(TASK) Below are some entries. Output each one exactly as it appears.

· · ·

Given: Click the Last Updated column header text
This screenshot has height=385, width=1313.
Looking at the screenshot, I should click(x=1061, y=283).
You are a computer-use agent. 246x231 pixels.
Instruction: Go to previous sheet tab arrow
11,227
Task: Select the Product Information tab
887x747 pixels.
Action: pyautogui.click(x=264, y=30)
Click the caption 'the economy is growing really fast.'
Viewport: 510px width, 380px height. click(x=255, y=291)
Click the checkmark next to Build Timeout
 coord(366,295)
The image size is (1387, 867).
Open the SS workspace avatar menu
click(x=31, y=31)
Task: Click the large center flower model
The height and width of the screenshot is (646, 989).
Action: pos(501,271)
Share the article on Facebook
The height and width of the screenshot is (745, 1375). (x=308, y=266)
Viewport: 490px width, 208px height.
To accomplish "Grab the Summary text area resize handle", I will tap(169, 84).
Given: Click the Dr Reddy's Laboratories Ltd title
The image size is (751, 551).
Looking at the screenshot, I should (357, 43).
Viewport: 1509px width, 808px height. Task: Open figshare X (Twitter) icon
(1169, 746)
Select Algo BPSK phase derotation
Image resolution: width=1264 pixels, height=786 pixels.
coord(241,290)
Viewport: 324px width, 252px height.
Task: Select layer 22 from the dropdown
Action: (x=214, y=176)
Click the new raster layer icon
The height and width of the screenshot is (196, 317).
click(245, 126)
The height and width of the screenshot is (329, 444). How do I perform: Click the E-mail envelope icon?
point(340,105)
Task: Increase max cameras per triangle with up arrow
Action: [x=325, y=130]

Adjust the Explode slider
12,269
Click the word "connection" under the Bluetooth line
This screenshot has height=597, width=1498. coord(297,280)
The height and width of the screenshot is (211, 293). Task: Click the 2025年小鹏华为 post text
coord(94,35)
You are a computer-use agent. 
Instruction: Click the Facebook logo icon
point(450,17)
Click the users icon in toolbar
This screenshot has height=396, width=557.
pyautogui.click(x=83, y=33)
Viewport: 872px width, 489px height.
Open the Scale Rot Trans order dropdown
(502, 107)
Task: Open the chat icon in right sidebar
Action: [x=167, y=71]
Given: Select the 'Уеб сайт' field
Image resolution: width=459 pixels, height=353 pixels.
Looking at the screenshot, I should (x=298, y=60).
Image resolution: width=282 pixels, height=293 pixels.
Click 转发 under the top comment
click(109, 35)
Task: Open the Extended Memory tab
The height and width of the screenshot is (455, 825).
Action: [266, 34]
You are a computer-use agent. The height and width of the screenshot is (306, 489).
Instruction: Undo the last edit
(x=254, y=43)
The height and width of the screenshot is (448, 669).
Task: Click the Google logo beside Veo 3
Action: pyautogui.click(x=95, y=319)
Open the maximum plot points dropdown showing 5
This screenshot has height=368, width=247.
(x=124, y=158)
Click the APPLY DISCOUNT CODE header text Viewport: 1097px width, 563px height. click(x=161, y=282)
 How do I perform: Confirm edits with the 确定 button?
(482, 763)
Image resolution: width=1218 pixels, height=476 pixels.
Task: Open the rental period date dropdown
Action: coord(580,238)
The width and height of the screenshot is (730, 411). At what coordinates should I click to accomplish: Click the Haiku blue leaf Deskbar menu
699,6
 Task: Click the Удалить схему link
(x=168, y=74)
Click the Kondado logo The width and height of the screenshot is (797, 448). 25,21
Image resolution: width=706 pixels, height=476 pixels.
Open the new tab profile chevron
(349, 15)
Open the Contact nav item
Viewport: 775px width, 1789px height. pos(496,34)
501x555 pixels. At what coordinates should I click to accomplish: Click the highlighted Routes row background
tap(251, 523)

· · ·

(WRITTEN ANSWER)
Given: Click the Last Updated column header text
This screenshot has height=385, width=1313.
Looking at the screenshot, I should click(x=1061, y=283).
You are a computer-use agent. 246x231 pixels.
Instruction: Go to previous sheet tab arrow
11,227
Task: Select the Product Information tab
887x747 pixels.
Action: pyautogui.click(x=264, y=30)
Click the caption 'the economy is growing really fast.'
Viewport: 510px width, 380px height. click(x=255, y=291)
Click the checkmark next to Build Timeout
 coord(366,295)
The image size is (1387, 867).
Open the SS workspace avatar menu
click(x=31, y=31)
Task: Click the large center flower model
The height and width of the screenshot is (646, 989).
Action: pos(501,271)
Share the article on Facebook
The height and width of the screenshot is (745, 1375). (x=308, y=266)
Viewport: 490px width, 208px height.
To accomplish "Grab the Summary text area resize handle", I will tap(169, 84).
Given: Click the Dr Reddy's Laboratories Ltd title
The image size is (751, 551).
Looking at the screenshot, I should (357, 43).
Viewport: 1509px width, 808px height. Task: Open figshare X (Twitter) icon
(1169, 746)
Select Algo BPSK phase derotation
Image resolution: width=1264 pixels, height=786 pixels.
coord(241,290)
Viewport: 324px width, 252px height.
Task: Select layer 22 from the dropdown
Action: (x=214, y=176)
Click the new raster layer icon
The height and width of the screenshot is (196, 317).
click(245, 126)
The height and width of the screenshot is (329, 444). How do I perform: Click the E-mail envelope icon?
point(340,105)
Task: Increase max cameras per triangle with up arrow
Action: [x=325, y=130]

Adjust the Explode slider
12,269
Click the word "connection" under the Bluetooth line
This screenshot has height=597, width=1498. coord(297,280)
The height and width of the screenshot is (211, 293). Task: Click the 2025年小鹏华为 post text
coord(94,35)
You are a computer-use agent. 
Instruction: Click the Facebook logo icon
point(450,17)
Click the users icon in toolbar
This screenshot has height=396, width=557.
pyautogui.click(x=83, y=33)
Viewport: 872px width, 489px height.
Open the Scale Rot Trans order dropdown
(502, 107)
Task: Open the chat icon in right sidebar
Action: [x=167, y=71]
Given: Select the 'Уеб сайт' field
Image resolution: width=459 pixels, height=353 pixels.
Looking at the screenshot, I should (x=298, y=60).
Image resolution: width=282 pixels, height=293 pixels.
Click 转发 under the top comment
click(109, 35)
Task: Open the Extended Memory tab
The height and width of the screenshot is (455, 825).
Action: [266, 34]
You are a computer-use agent. The height and width of the screenshot is (306, 489).
Instruction: Undo the last edit
(x=254, y=43)
The height and width of the screenshot is (448, 669).
Task: Click the Google logo beside Veo 3
Action: pyautogui.click(x=95, y=319)
Open the maximum plot points dropdown showing 5
This screenshot has height=368, width=247.
(x=124, y=158)
Click the APPLY DISCOUNT CODE header text Viewport: 1097px width, 563px height. click(x=161, y=282)
 How do I perform: Confirm edits with the 确定 button?
(482, 763)
Image resolution: width=1218 pixels, height=476 pixels.
Task: Open the rental period date dropdown
Action: coord(580,238)
The width and height of the screenshot is (730, 411). At what coordinates should I click to accomplish: Click the Haiku blue leaf Deskbar menu
699,6
 Task: Click the Удалить схему link
(x=168, y=74)
Click the Kondado logo The width and height of the screenshot is (797, 448). 25,21
Image resolution: width=706 pixels, height=476 pixels.
Open the new tab profile chevron
(349, 15)
Open the Contact nav item
Viewport: 775px width, 1789px height. pos(496,34)
501x555 pixels. At what coordinates should I click to accomplish: Click the highlighted Routes row background
tap(251, 523)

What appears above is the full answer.